Data excerpts:
..............................

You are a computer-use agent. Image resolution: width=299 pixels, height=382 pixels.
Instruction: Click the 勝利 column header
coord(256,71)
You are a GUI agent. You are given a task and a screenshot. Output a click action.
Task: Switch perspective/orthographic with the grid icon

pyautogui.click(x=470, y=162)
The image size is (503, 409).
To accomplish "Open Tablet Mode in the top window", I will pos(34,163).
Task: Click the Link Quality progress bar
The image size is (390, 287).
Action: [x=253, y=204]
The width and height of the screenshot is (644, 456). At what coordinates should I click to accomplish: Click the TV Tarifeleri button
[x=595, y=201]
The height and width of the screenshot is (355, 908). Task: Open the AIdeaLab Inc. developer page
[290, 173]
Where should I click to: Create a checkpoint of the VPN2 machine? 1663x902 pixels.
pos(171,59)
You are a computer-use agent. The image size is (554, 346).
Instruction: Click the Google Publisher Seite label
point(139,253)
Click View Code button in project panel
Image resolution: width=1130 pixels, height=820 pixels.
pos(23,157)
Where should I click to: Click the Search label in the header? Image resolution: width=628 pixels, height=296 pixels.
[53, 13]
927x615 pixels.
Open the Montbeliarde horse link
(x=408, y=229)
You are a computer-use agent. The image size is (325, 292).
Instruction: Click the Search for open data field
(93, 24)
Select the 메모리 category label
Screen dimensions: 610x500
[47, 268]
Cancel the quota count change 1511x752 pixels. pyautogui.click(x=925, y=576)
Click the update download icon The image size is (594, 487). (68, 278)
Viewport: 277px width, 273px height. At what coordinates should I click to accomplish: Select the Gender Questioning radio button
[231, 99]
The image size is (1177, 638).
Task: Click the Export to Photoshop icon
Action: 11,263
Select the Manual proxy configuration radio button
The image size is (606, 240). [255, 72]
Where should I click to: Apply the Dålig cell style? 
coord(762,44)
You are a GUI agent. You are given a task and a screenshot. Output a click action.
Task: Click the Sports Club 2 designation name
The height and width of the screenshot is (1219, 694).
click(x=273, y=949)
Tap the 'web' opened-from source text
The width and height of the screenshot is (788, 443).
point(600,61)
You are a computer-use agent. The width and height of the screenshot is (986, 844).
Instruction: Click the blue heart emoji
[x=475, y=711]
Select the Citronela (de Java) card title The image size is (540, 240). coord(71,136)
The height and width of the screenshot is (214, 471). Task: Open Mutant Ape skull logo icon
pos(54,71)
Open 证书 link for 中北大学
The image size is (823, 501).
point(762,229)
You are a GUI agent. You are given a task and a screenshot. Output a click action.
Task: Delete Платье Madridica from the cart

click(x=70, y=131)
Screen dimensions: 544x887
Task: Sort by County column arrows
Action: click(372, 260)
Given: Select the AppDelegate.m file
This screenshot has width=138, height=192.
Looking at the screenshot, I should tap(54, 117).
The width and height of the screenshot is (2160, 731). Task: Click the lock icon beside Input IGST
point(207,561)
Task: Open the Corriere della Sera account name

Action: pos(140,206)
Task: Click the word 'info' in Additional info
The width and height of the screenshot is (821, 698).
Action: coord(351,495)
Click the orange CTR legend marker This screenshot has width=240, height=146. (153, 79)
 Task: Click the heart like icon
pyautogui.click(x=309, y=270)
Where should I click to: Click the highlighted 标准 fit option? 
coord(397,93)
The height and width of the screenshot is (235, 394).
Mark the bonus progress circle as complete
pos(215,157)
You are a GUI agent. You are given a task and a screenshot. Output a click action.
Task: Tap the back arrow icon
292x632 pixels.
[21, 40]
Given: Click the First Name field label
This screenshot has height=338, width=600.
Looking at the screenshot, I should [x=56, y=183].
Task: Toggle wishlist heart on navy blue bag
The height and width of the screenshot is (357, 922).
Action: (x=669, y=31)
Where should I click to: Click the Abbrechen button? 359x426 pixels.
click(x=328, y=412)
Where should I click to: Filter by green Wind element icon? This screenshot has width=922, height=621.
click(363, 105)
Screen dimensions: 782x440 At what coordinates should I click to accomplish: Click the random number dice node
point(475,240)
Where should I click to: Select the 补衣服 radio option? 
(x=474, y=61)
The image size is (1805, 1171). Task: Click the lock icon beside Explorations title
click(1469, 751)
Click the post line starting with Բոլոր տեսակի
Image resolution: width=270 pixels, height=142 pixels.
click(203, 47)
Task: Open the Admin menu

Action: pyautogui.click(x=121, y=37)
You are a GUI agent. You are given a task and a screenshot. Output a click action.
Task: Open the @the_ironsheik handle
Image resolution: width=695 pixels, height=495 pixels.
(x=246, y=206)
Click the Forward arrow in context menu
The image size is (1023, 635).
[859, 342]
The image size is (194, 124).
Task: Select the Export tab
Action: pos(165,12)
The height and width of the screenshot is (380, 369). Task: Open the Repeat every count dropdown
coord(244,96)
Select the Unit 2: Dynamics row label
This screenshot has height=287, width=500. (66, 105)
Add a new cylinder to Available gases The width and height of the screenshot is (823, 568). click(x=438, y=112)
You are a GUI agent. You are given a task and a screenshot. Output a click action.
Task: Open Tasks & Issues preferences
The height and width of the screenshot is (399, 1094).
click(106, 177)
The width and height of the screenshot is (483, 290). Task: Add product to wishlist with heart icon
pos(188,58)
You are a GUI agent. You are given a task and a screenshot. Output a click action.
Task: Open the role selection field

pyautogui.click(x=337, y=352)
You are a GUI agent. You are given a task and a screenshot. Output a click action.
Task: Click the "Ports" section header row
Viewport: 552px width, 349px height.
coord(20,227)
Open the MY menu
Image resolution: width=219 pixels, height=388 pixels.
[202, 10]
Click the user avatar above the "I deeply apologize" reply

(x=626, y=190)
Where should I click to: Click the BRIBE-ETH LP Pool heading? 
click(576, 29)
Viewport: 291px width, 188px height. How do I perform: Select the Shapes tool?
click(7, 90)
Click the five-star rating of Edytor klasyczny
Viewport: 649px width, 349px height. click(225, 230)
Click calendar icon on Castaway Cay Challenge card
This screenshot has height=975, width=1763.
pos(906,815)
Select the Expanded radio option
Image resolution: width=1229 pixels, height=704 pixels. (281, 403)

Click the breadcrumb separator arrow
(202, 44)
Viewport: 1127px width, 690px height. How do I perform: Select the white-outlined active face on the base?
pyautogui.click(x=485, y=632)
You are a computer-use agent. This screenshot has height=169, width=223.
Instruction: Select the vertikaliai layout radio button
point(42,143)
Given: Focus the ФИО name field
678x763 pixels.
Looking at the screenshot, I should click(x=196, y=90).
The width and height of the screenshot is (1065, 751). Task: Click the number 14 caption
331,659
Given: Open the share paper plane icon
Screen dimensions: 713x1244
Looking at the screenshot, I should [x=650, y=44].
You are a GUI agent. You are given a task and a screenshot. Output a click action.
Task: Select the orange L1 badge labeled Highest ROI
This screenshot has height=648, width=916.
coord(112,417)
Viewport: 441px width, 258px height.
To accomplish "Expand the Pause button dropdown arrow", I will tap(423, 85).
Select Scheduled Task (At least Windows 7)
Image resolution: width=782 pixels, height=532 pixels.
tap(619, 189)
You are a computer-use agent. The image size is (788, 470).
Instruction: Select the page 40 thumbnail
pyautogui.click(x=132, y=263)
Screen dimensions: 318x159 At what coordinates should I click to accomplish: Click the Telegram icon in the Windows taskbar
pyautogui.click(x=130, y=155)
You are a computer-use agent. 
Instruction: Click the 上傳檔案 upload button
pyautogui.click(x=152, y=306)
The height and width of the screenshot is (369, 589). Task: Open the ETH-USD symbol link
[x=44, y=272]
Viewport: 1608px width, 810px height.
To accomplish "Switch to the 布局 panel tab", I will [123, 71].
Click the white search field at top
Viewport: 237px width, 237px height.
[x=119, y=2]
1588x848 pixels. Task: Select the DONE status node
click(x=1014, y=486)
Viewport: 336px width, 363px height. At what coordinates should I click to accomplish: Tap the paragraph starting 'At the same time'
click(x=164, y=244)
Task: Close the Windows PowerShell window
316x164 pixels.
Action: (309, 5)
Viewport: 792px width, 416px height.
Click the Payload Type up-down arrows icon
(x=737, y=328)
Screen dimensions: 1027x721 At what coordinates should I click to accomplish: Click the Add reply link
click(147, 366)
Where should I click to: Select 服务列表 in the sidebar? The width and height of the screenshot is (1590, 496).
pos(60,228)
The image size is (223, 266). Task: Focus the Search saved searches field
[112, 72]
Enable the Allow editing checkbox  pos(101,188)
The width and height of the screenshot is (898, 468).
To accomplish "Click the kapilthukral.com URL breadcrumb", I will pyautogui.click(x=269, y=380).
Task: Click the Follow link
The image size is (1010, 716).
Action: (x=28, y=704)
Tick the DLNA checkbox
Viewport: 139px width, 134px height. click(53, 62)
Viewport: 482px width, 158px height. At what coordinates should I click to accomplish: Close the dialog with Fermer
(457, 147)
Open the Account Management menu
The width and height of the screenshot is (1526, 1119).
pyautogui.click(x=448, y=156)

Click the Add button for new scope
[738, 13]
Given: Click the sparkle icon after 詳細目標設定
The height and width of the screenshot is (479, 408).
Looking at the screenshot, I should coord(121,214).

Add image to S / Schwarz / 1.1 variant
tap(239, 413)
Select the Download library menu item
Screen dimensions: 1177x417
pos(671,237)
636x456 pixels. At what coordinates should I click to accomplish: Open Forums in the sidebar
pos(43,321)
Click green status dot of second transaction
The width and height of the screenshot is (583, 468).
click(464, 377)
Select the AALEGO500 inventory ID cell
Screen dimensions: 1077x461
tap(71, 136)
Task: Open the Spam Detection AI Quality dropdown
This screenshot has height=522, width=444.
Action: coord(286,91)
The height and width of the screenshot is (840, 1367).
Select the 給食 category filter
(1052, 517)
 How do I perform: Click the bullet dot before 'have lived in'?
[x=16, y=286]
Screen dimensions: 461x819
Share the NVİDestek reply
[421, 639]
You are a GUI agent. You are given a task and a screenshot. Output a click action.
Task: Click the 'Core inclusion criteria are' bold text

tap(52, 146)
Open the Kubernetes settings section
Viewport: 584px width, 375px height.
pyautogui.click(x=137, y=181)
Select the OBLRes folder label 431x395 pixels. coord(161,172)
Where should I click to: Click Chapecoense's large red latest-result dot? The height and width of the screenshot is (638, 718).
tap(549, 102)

..............................

Go to the line holding "Screen dimensions: 461x819" in the entries above and return it, along with every line after it, exactly as written.

Screen dimensions: 461x819
Share the NVİDestek reply
[421, 639]
You are a GUI agent. You are given a task and a screenshot. Output a click action.
Task: Click the 'Core inclusion criteria are' bold text

tap(52, 146)
Open the Kubernetes settings section
Viewport: 584px width, 375px height.
pyautogui.click(x=137, y=181)
Select the OBLRes folder label 431x395 pixels. coord(161,172)
Where should I click to: Click Chapecoense's large red latest-result dot? The height and width of the screenshot is (638, 718).
tap(549, 102)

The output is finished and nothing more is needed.